Reading passage:
In Oxygen Working Capital Corp. v. Mouzakitis (Ont CA, 2022) the Court of Appeal held that only objective evidence is admissible on contractual interpretation:
[10] The motion judge first considered whether there was a genuine issue requiring a trial based on the record alone and without utilizing the enhanced fact-finding powers under r. 20.04. His interpretation of the MFA and guarantees based on their plain wording is unassailable. We agree with his conclusion that the appellants’ subjective, unilateral understanding that their guarantees only applied to the November 2019 transaction is inconsistent with the plain wording of the MFA and the guarantees that contain no such restriction, and is in any event irrelevant to the objective factual matrix that may assist with the interpretation of an agreement. As the Supreme Court instructed in Sattva Capital Corp. v. Creston Moly Corp., 2014 SCC 53, [2014] 2 S.C.R. 633, at para. 58, while “[t]he nature of the evidence that can be relied upon under the rubric of ‘surrounding circumstances’” will vary, it “should consist only of objective evidence of the background facts at the time of the execution of the contract” and not the parties’ unilateral subjective intentions.
. 2484234 Ontario Inc. v. Hanley Park Developments Inc.

Exercise data:
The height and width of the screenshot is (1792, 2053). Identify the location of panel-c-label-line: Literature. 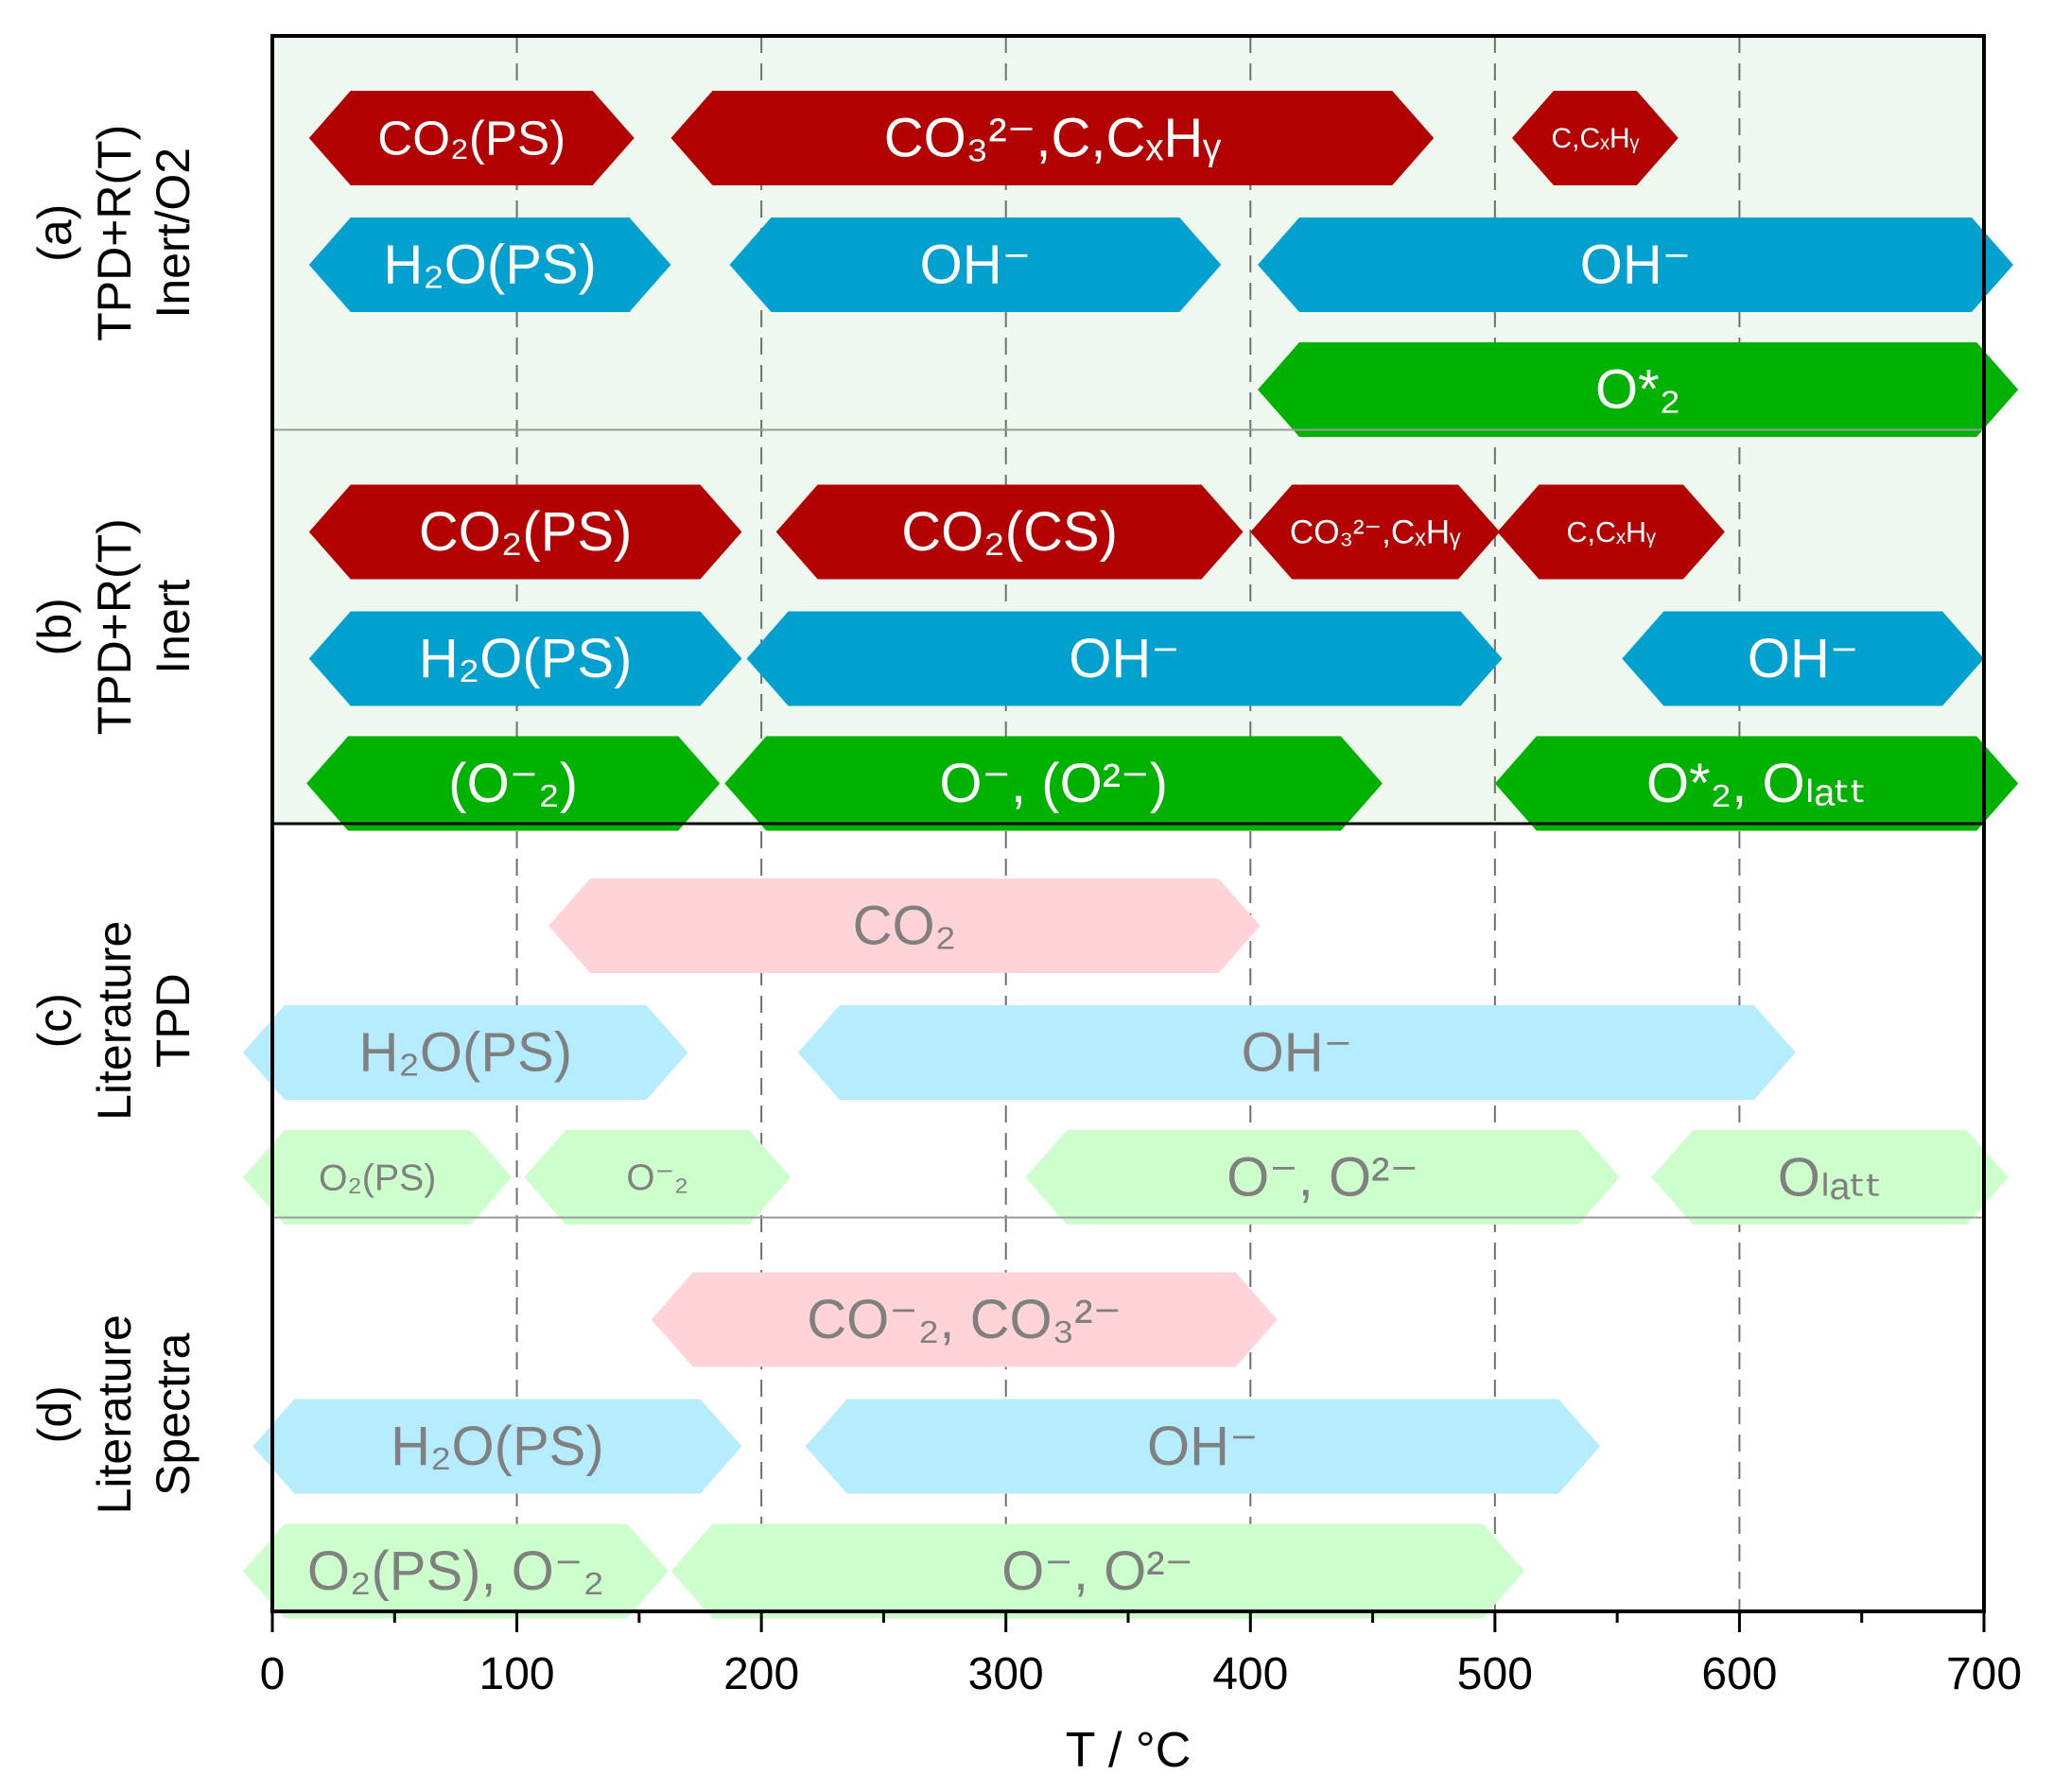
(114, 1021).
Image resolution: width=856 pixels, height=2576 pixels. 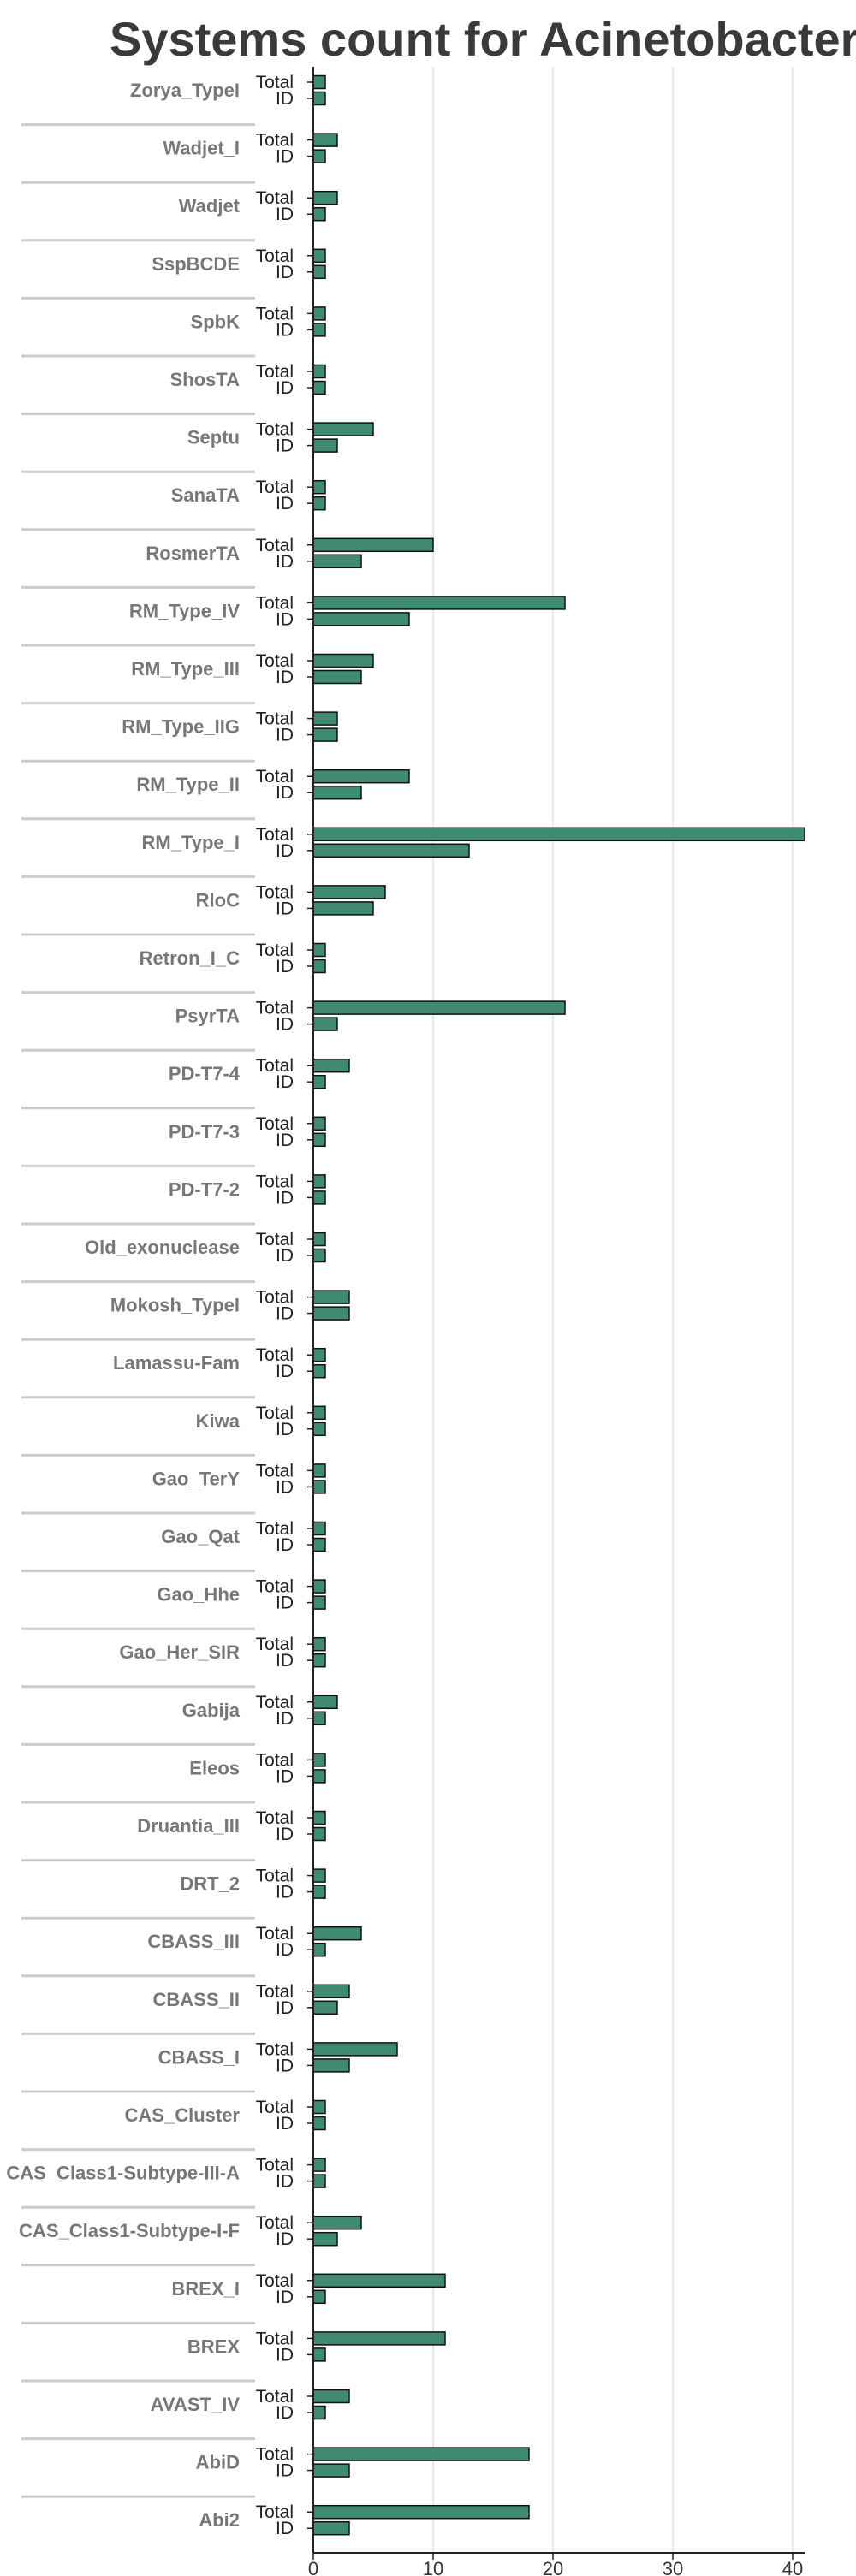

Goal of the exercise: In the case excerpt on contractual interpretation, what does the Sattva decision say evidence of "surrounding circumstances" should consist of?

Answer to this task: It should consist only of objective evidence of the background facts at the time the contract was executed, not the parties' unilateral subjective intentions.